- _Records supplied_
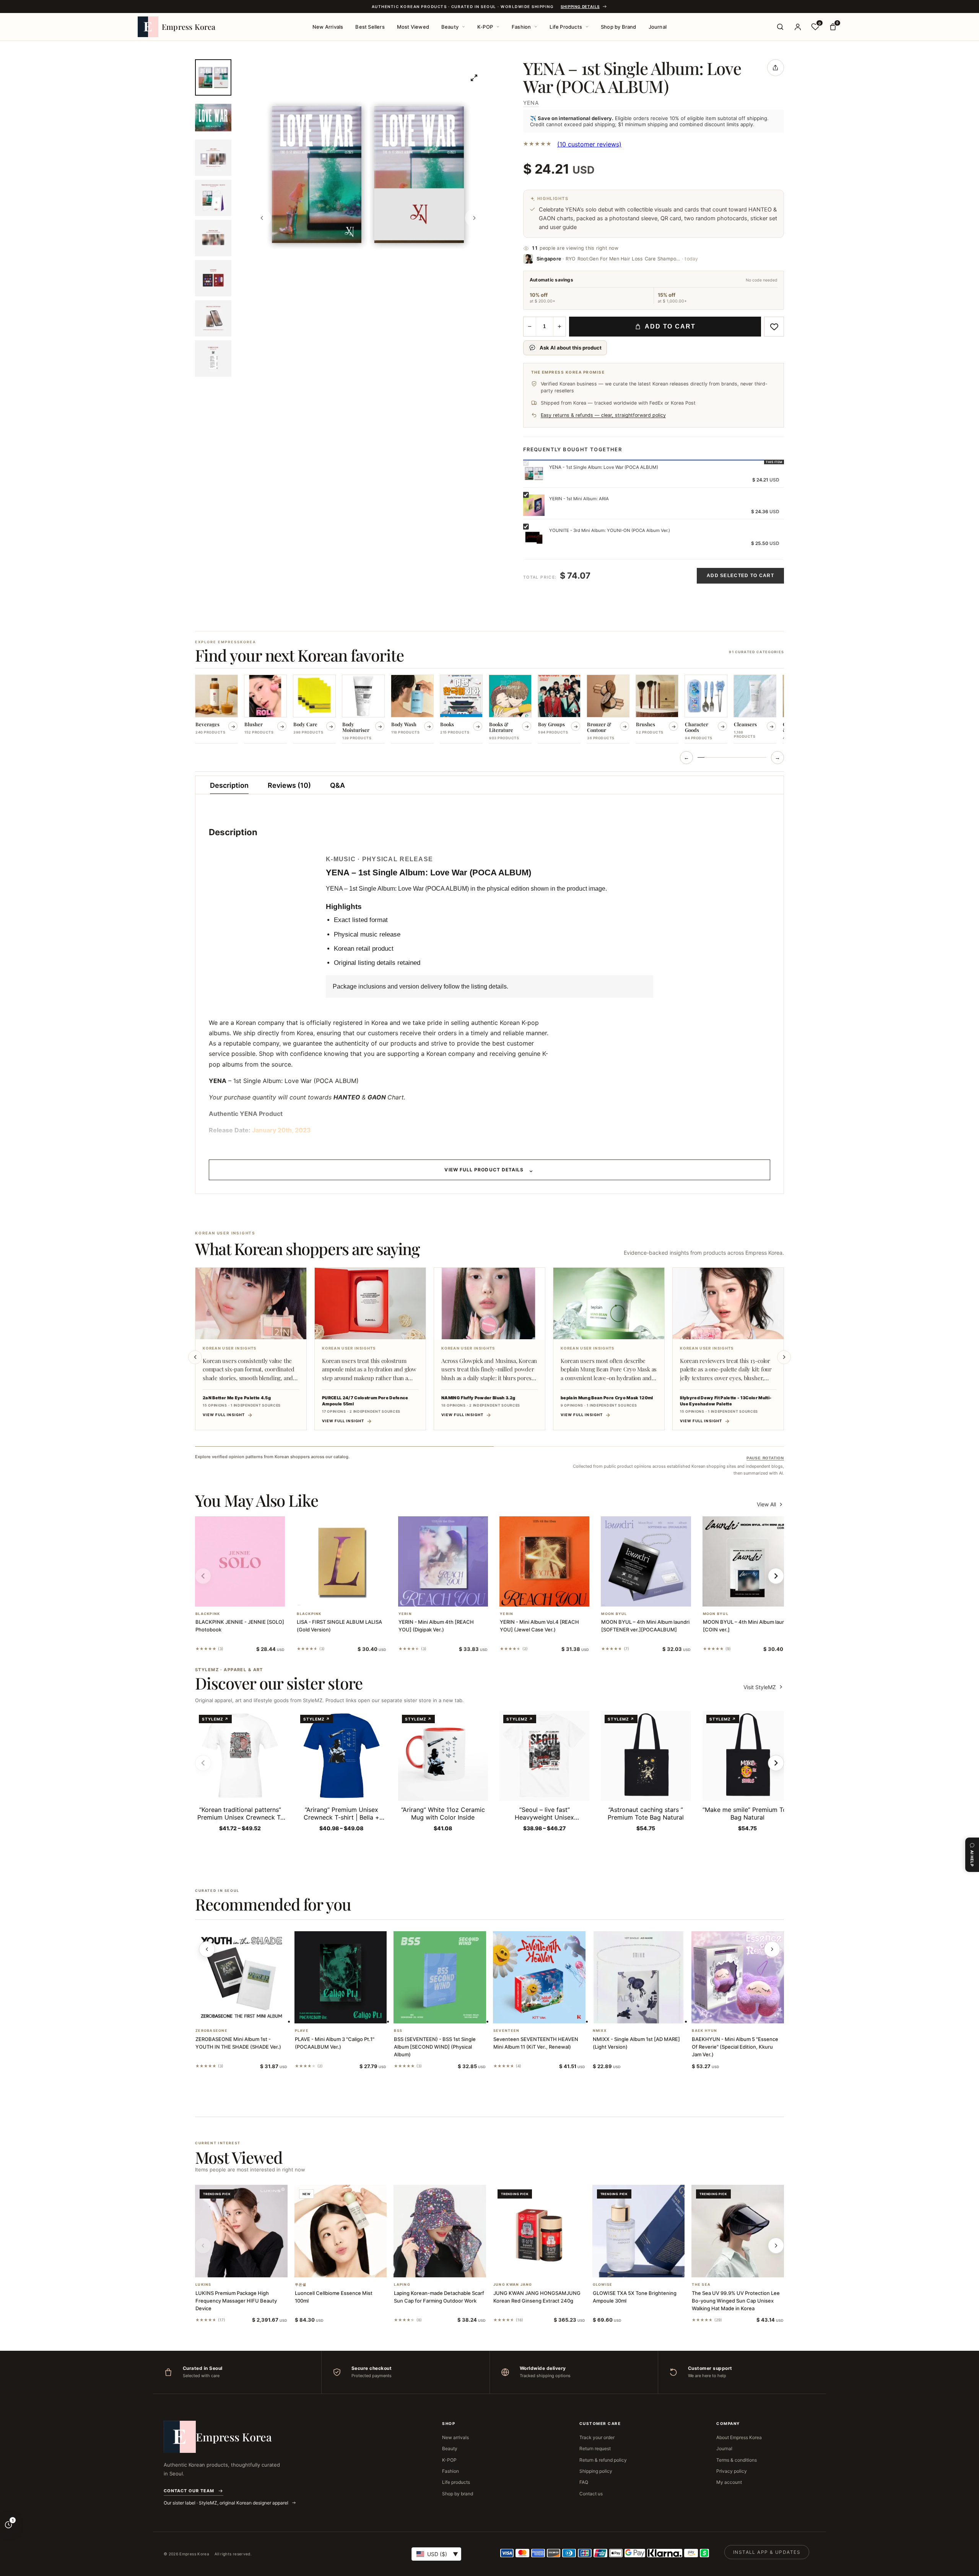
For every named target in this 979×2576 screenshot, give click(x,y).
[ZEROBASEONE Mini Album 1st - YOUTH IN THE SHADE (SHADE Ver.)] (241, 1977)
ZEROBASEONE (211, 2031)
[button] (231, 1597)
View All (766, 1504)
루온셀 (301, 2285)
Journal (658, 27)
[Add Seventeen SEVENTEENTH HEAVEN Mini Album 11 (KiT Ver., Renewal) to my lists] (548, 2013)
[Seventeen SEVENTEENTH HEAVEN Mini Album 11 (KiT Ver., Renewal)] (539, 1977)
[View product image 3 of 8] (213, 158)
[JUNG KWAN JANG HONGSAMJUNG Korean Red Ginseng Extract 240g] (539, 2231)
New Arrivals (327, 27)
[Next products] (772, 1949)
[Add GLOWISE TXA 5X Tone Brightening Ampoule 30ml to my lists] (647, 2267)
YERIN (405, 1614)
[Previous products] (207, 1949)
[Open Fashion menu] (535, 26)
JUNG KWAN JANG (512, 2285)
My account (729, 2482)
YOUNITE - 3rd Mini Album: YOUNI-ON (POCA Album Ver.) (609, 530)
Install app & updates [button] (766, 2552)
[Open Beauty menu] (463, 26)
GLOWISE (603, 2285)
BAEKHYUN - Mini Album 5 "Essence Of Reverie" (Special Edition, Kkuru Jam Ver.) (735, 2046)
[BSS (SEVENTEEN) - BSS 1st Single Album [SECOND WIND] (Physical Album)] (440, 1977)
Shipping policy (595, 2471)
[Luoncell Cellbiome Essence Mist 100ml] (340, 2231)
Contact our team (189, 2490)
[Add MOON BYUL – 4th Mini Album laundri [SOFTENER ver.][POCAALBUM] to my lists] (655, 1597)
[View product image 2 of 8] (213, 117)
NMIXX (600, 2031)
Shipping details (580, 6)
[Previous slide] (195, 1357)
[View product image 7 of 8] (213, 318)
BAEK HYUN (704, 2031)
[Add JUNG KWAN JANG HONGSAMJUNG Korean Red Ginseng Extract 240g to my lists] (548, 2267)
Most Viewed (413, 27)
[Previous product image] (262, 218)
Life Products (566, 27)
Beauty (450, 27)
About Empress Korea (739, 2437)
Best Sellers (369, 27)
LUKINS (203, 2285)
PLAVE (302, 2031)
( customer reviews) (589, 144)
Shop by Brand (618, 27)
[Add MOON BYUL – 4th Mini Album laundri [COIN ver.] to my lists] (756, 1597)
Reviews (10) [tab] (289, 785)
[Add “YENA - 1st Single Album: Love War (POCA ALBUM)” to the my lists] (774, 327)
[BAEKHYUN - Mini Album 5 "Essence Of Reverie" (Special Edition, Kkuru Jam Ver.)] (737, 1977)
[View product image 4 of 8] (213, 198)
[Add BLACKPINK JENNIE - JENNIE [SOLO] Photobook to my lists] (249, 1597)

* * *

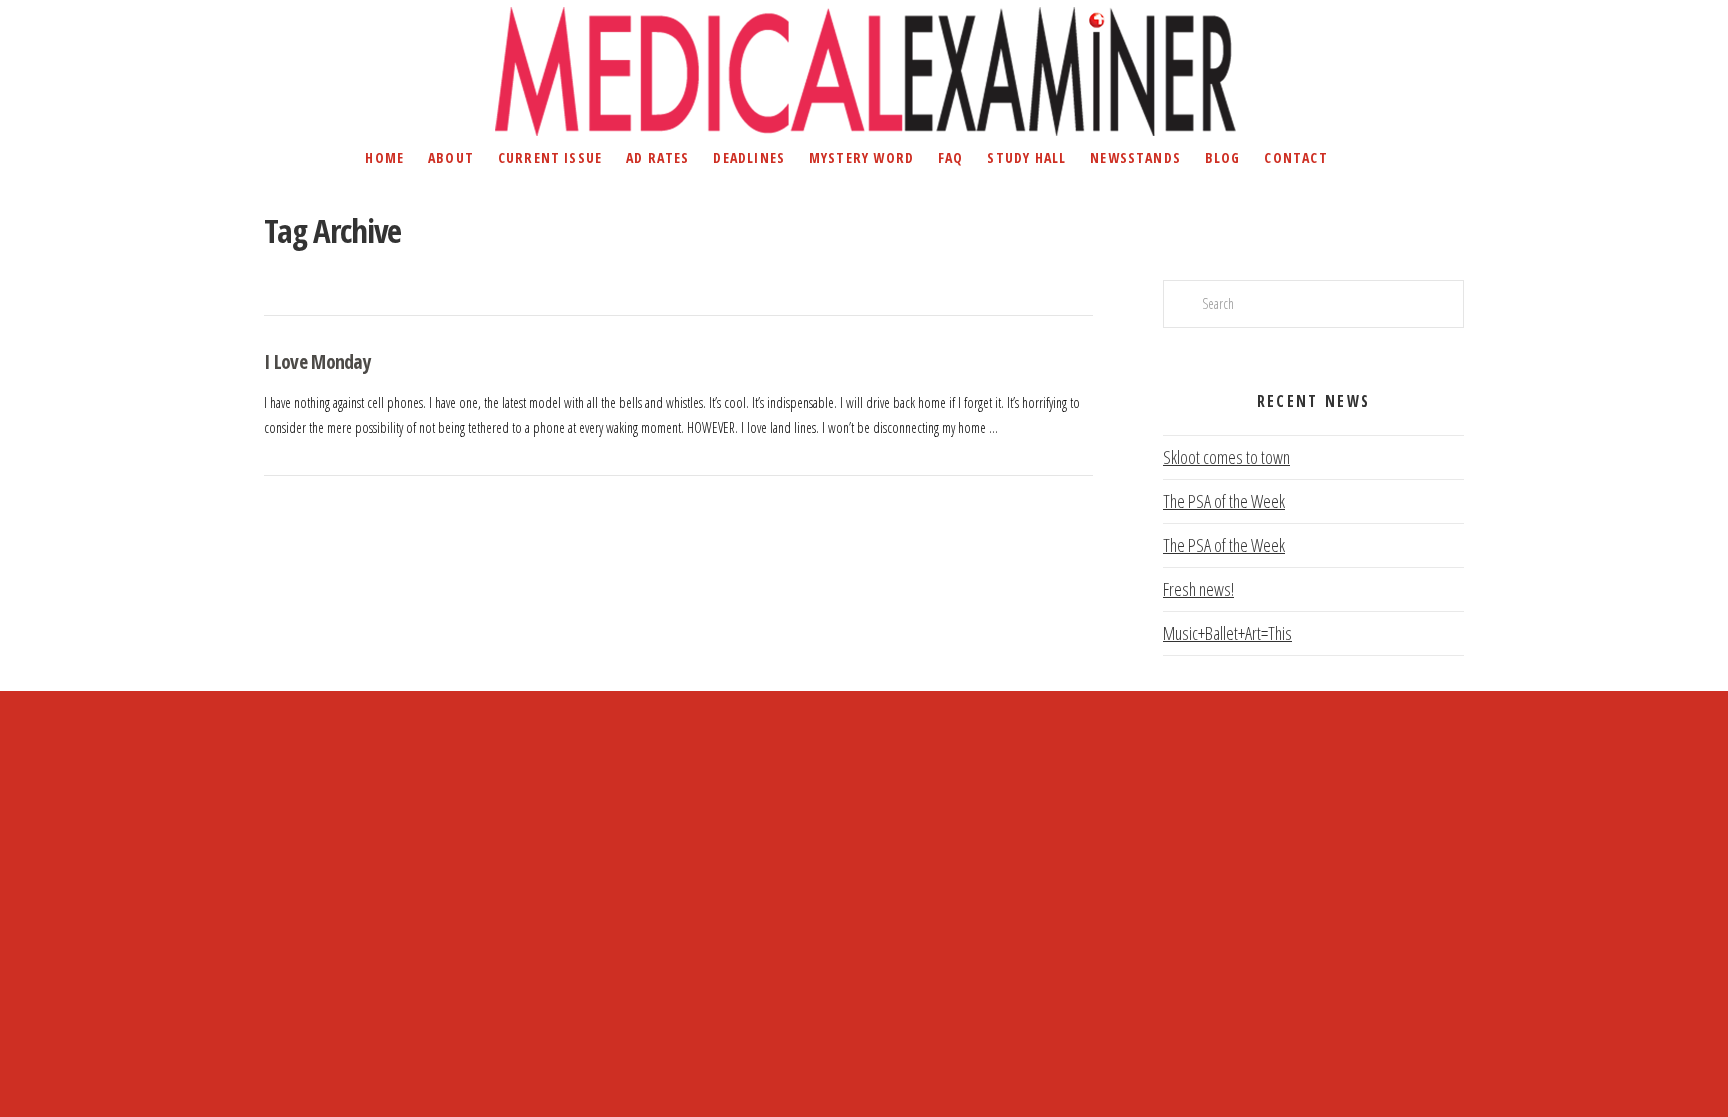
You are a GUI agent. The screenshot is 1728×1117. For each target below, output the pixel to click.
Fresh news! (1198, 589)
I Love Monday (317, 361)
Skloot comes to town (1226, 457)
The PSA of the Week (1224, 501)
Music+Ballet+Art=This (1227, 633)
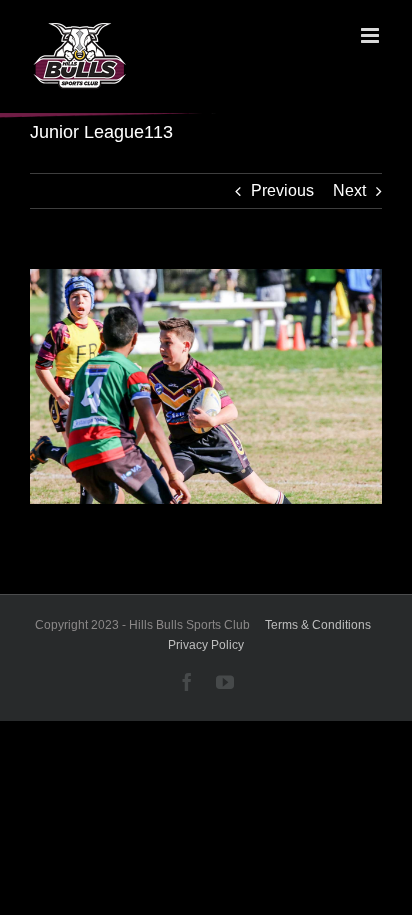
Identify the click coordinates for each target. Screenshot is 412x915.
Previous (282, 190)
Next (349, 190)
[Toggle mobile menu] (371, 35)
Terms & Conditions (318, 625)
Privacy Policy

- _Task details_
Above is a listing; print exactly its lines from the one with "GLOWISE (603, 2285)" through the one with "BAEK HYUN (704, 2031)", and no other lines.

- _Problem solution_
GLOWISE (603, 2285)
BAEKHYUN - Mini Album 5 "Essence Of Reverie" (Special Edition, Kkuru Jam Ver.) (735, 2046)
[BSS (SEVENTEEN) - BSS 1st Single Album [SECOND WIND] (Physical Album)] (440, 1977)
Shipping policy (595, 2471)
[Luoncell Cellbiome Essence Mist 100ml] (340, 2231)
Contact our team (189, 2490)
[Add MOON BYUL – 4th Mini Album laundri [SOFTENER ver.][POCAALBUM] to my lists] (655, 1597)
[View product image 2 of 8] (213, 117)
NMIXX (600, 2031)
Shipping details (580, 6)
[Previous slide] (195, 1357)
[View product image 7 of 8] (213, 318)
BAEK HYUN (704, 2031)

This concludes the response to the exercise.